Both nutritionists are fans of nixing the highly-processed carbs that are common in the American diet. “I teach each and every one of my clients to decrease processed sugar/carb intake,” says Kempton. “My qualm stems from cutting out all carb intake because extreme low-carb weight-loss strategies only work for so long.”
The low-carb approach can do the trick in the short term, but if you’re looking for lasting results—or if you’d like to eat that bowl of whole-wheat pasta—follow the advice of Caplan and Kempton.
Kempton says that by spending at least 20 minutes eating your meal, you’ll ignite your metabolism. “You’ll also turn on digestive enzyme production and this will allow you to know when you’re actually full,” she says. “That’s huge.”
Caplan points out that many women snack mindlessly, not paying attention to what and how much they are eating, which can lead to unwanted pounds. Instead, she says, “Notice what makes you feel full and satisfied. It’s a good bet that a 100-calorie pack of cookies won’t hold you. You’re more likely to eat better and take in fewer calories when you tune in.”

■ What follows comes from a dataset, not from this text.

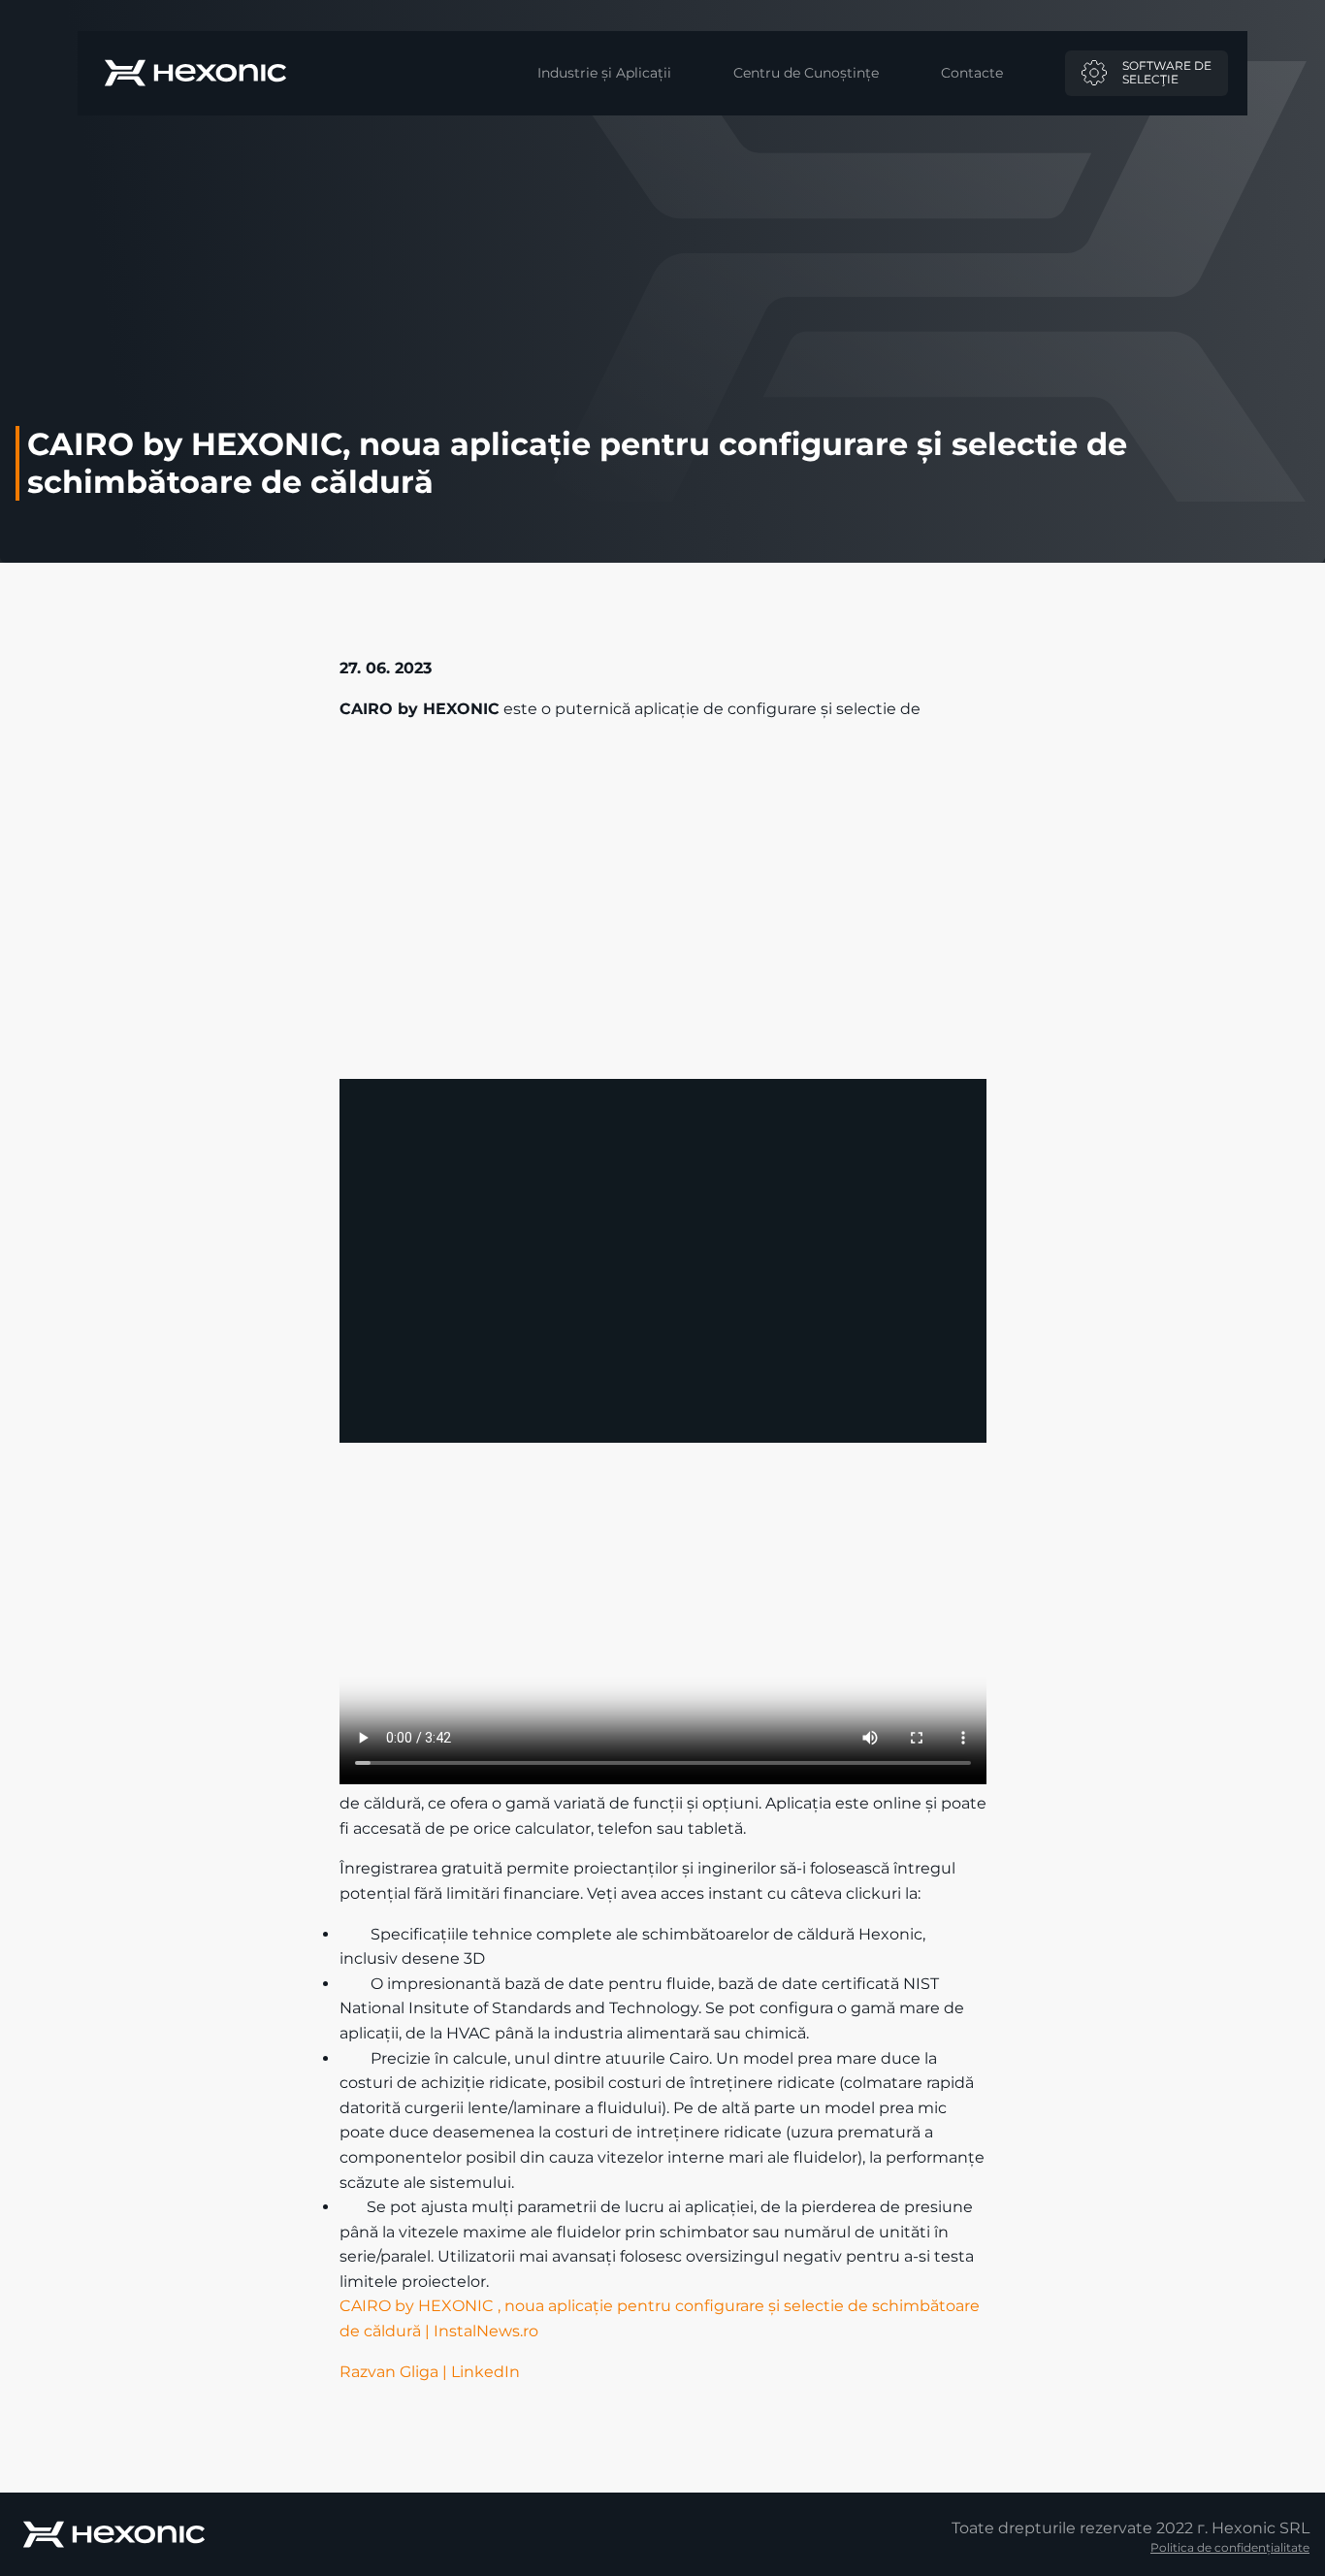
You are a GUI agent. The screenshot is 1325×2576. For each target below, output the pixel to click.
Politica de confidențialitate (1229, 2547)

“For all refined sugars and carbohydrates out there, try your best to replace them with a higher-quality substitute instead of falling prey to massive amounts of restriction or withdrawal,” says Kempton. “For instance, instead of sugar try dates or raw honey. Instead of processed flour products, try zoodles or cauliflower ‘breads.’”
Kempton points out that snacks can be a slippery slope. “In general, snacks are the most addictive food in beautiful packages,” she explains. “My favorite go-to snacks are nuts and seeds, jerky, Greek yogurt with cinnamon, or crispy roasted chickpeas—all of which can be packed for on-the-go snacking.”
This is one you might not think about, but Caplan says that high stress and low rest can contribute to weight gain. “We often don’t account for the roles stress and lack of sleep can play in weight gain, but they do,” she says. “Find ways to manage your stress and ensure that you get enough sleep, and they will help you manage your weight.”